— begin —
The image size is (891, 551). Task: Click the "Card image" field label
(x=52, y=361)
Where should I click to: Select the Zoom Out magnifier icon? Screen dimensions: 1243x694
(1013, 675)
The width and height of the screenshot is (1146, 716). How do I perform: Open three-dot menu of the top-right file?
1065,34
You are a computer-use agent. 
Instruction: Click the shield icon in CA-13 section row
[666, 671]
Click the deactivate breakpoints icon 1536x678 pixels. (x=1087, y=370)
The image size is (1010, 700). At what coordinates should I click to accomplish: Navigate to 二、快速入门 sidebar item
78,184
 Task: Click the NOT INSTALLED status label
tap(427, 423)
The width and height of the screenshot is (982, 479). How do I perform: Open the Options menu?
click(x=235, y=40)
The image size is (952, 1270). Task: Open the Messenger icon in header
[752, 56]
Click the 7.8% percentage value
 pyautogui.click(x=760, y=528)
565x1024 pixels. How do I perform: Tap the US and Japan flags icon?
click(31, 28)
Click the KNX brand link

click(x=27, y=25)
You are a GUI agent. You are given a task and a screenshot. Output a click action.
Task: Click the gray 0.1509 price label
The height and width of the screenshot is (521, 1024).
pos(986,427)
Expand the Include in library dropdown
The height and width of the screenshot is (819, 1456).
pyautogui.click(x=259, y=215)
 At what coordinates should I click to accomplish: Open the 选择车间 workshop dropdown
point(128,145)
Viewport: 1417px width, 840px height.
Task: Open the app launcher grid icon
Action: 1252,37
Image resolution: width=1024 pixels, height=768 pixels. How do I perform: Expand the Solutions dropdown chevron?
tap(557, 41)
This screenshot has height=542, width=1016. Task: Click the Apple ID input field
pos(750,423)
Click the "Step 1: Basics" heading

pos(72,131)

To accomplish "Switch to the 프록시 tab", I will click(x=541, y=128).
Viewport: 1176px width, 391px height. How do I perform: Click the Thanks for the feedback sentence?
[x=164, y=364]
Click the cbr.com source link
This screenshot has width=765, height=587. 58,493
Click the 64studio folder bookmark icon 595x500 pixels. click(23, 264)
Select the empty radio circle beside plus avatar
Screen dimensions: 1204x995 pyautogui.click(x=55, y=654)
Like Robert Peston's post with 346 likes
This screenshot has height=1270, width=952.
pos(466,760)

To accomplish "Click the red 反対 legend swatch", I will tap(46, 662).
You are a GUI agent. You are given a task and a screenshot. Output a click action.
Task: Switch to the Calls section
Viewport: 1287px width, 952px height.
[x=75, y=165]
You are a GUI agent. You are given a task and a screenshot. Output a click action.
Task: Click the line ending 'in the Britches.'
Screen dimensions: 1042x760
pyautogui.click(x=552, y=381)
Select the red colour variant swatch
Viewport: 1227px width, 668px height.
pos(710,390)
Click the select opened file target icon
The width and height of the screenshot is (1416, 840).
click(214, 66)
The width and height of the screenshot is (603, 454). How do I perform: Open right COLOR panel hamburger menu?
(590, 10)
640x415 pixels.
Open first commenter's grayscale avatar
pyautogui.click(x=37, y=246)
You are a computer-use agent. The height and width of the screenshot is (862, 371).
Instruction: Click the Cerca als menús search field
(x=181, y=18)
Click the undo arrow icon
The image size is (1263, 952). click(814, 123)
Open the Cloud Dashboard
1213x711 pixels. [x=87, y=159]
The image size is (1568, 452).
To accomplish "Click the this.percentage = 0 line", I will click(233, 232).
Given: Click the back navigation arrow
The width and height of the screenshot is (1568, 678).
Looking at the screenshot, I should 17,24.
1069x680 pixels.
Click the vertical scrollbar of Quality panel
— end —
- [Task brief]: Copy every one of the records above word for word, keeping each line as it stands.

- [Task result]:
The image size is (891, 551). Task: Click the "Card image" field label
(x=52, y=361)
Where should I click to: Select the Zoom Out magnifier icon? Screen dimensions: 1243x694
(1013, 675)
The width and height of the screenshot is (1146, 716). How do I perform: Open three-dot menu of the top-right file?
1065,34
You are a computer-use agent. 
Instruction: Click the shield icon in CA-13 section row
[666, 671]
Click the deactivate breakpoints icon 1536x678 pixels. (x=1087, y=370)
The image size is (1010, 700). At what coordinates should I click to accomplish: Navigate to 二、快速入门 sidebar item
78,184
 Task: Click the NOT INSTALLED status label
tap(427, 423)
The width and height of the screenshot is (982, 479). How do I perform: Open the Options menu?
click(x=235, y=40)
The image size is (952, 1270). Task: Open the Messenger icon in header
[752, 56]
Click the 7.8% percentage value
 pyautogui.click(x=760, y=528)
565x1024 pixels. How do I perform: Tap the US and Japan flags icon?
click(31, 28)
Click the KNX brand link

click(x=27, y=25)
You are a GUI agent. You are given a task and a screenshot. Output a click action.
Task: Click the gray 0.1509 price label
The height and width of the screenshot is (521, 1024).
pos(986,427)
Expand the Include in library dropdown
The height and width of the screenshot is (819, 1456).
pyautogui.click(x=259, y=215)
 At what coordinates should I click to accomplish: Open the 选择车间 workshop dropdown
point(128,145)
Viewport: 1417px width, 840px height.
Task: Open the app launcher grid icon
Action: 1252,37
Image resolution: width=1024 pixels, height=768 pixels. How do I perform: Expand the Solutions dropdown chevron?
tap(557, 41)
This screenshot has height=542, width=1016. Task: Click the Apple ID input field
pos(750,423)
Click the "Step 1: Basics" heading

pos(72,131)

To accomplish "Switch to the 프록시 tab", I will click(x=541, y=128).
Viewport: 1176px width, 391px height. How do I perform: Click the Thanks for the feedback sentence?
[x=164, y=364]
Click the cbr.com source link
This screenshot has width=765, height=587. 58,493
Click the 64studio folder bookmark icon 595x500 pixels. click(23, 264)
Select the empty radio circle beside plus avatar
Screen dimensions: 1204x995 pyautogui.click(x=55, y=654)
Like Robert Peston's post with 346 likes
This screenshot has height=1270, width=952.
pos(466,760)

To accomplish "Click the red 反対 legend swatch", I will tap(46, 662).
You are a GUI agent. You are given a task and a screenshot. Output a click action.
Task: Switch to the Calls section
Viewport: 1287px width, 952px height.
[x=75, y=165]
You are a GUI agent. You are given a task and a screenshot. Output a click action.
Task: Click the line ending 'in the Britches.'
Screen dimensions: 1042x760
pyautogui.click(x=552, y=381)
Select the red colour variant swatch
Viewport: 1227px width, 668px height.
pos(710,390)
Click the select opened file target icon
The width and height of the screenshot is (1416, 840).
click(214, 66)
The width and height of the screenshot is (603, 454). How do I perform: Open right COLOR panel hamburger menu?
(590, 10)
640x415 pixels.
Open first commenter's grayscale avatar
pyautogui.click(x=37, y=246)
You are a computer-use agent. The height and width of the screenshot is (862, 371).
Instruction: Click the Cerca als menús search field
(x=181, y=18)
Click the undo arrow icon
The image size is (1263, 952). click(814, 123)
Open the Cloud Dashboard
1213x711 pixels. [x=87, y=159]
The image size is (1568, 452).
To accomplish "Click the this.percentage = 0 line", I will click(233, 232).
Given: Click the back navigation arrow
The width and height of the screenshot is (1568, 678).
Looking at the screenshot, I should 17,24.
1069x680 pixels.
Click the vertical scrollbar of Quality panel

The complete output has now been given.